Yes, It just never gets old hearing them say the man responsible for 911 isn't important anymore.

Jud

army_rx8
06-24-2005, 11:37 AM
lol politicians are funny :p i think we keep them around incase cable/sat. t.v. goes out we can still get some comedy channel live from d.c. :D

Grabitquick
06-24-2005, 01:04 PM
I like what conservative Andrew Sullivan has to say on it:

"It seems to me that Karl Rove's sickening generalization about "liberals" in the war on terror is revealing in ways not obviously apparent. Sure, there were some on the hard left who really did jump to blame America for the evil perpetrated by the monsters of 9/11. I took names at the time. But all "liberals"? The New Republic? Joe Lieberman? Hitch? Paul Berman? The Washington Post editorial page? Tom Friedman? Almost every Democrat in the Congress who endorsed the war in Afghanistan? You expect that kind of moronic extremism from a Michelle Malkin, but from the most influential figure in an administration leading a country in wartime? Ok, ok, I'm not surprised. Rove is a brutal operator. But to my mind, the hysterical attacks on Durbin and now this outburst (and the White House's subsequent endorsement of it) are an indication of some level of panic. We face at least three more grueling years of warfare in Iraq with our current troop level, and it's not at all clear that the public is prepared to go along with it, given the incremental progress we are making. Rove knows this. He also knows that the haphazard way in which the White House prepared for the war, its chronic under-manning of the occupation, its failure, as Abizaid conceded yesterday, to make any progress against the insurgency over the past six months despite the enormous psychological boost of the January election: all these have made the administration unable to really shift the blame. Rove's strategic decision to make social security reform the center-piece of the second term has also, shall we say, not gone according to plan. So what to do? You do what you always do. You create a scenario in which you cannot be out-demagogued. You deflect from the awful fall-out from the decision to exempt terror suspects from bans on cruel and inhumane treatment to a senator's analogy to the Gulag. And instead of leveling with the country about the real difficulty of the war we're in, acknowledging error and sketching a unifying vision for winning, you divide the country into good folk and "liberals" and hope it works as well as it always has. If you want to know how well the administration really believes the war is going, listen to their rhetoric. And start worrying."
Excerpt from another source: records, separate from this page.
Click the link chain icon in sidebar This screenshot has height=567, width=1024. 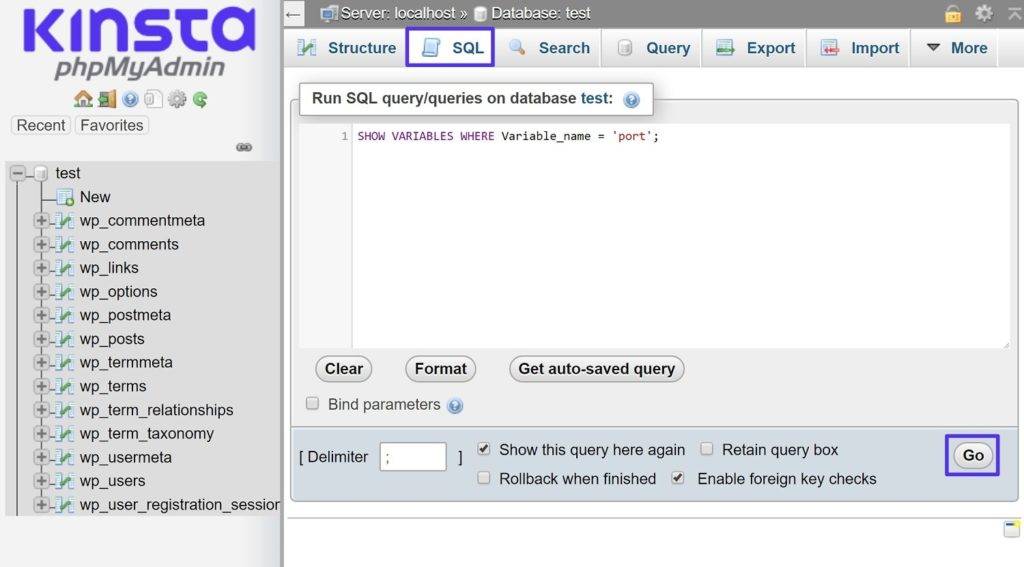[x=244, y=147]
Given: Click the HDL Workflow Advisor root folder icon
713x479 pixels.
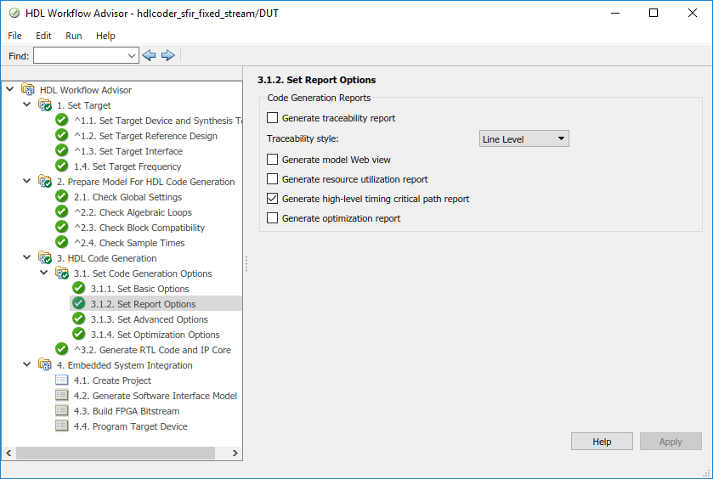Looking at the screenshot, I should point(28,90).

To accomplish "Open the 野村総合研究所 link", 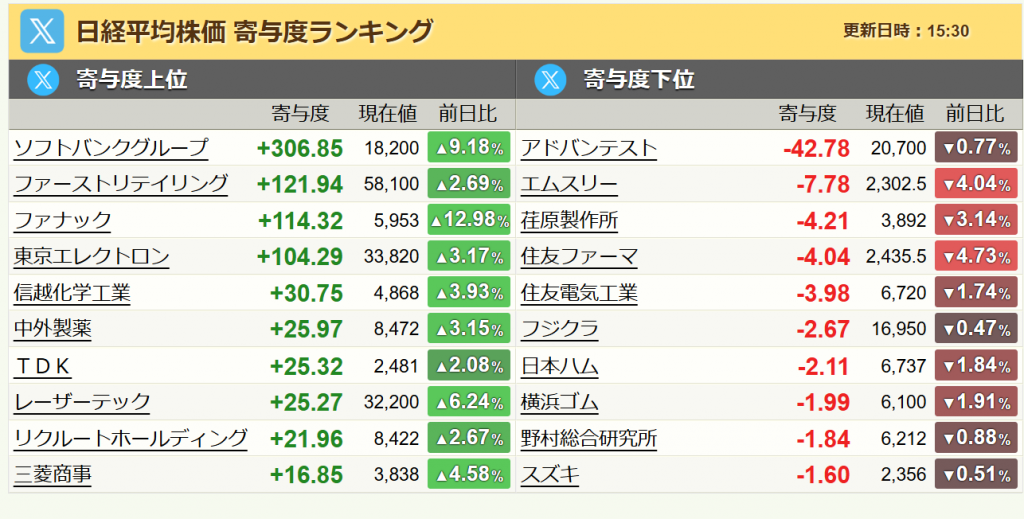I will [589, 438].

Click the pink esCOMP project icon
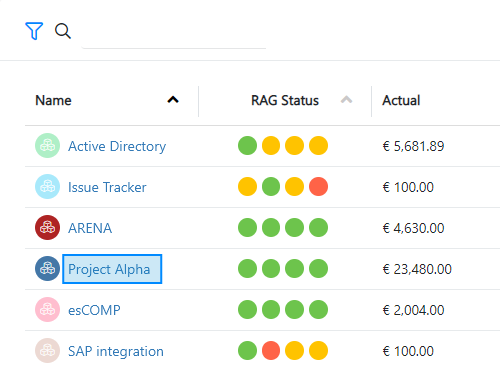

http://www.andrewsullivan.com/index.php?dish_inc=archives/2005_06_19_dish_archive.html#111958974717022087

241Commuter
06-24-2005, 01:11 PM
I like what conservative Andrew Sullivan has to say on it:

"... If you want to know how well the administration really believes the war is going, listen to their rhetoric. And start worrying."

http://www.andrewsullivan.com/index.php?dish_inc=archives/2005_06_19_dish_archive.html#111958974717022087

Good find.

klegg
06-24-2005, 01:34 PM
Karl Rove is a pimple on the festering ass of a diseased sewar rat. He is the lowest form of life. Except for NE accountants.

Grabitquick
06-24-2005, 01:44 PM
Karl Rove is a pimple on the festering ass of a diseased sewar rat. He is the lowest form of life. Except for NE accountants.

Why limit it to NE accountants? :p (Sorry to all of my accountant friends--I just couldn't help myself. ;) )

I'd be pleasantly surprised if Rove were to so much as explain his comments, let alone apologize for them. Unfortunately, most surprises from that bunch are decidedly unpleasant. :(

klegg
06-24-2005, 01:47 PM
It is along story...I receantly decided that NE accoutants are the lowest form of life.

I, Claudius
06-24-2005, 06:40 PM
Yeah, right. Andrew Sullivan? Of course he'd say something like that. That guy is... Oh, wait. He's a conservative.

From the Nixon White House to the "contract with America" debacle to the Iraq war, Republicans can always be relied on to shoot themselves in the foot sooner or later.

EvilBostonRX8
06-24-2005, 08:31 PM
I like what conservative Andrew Sullivan has to say on it:
Andrew Sullivan is as conservative as Michael Moore.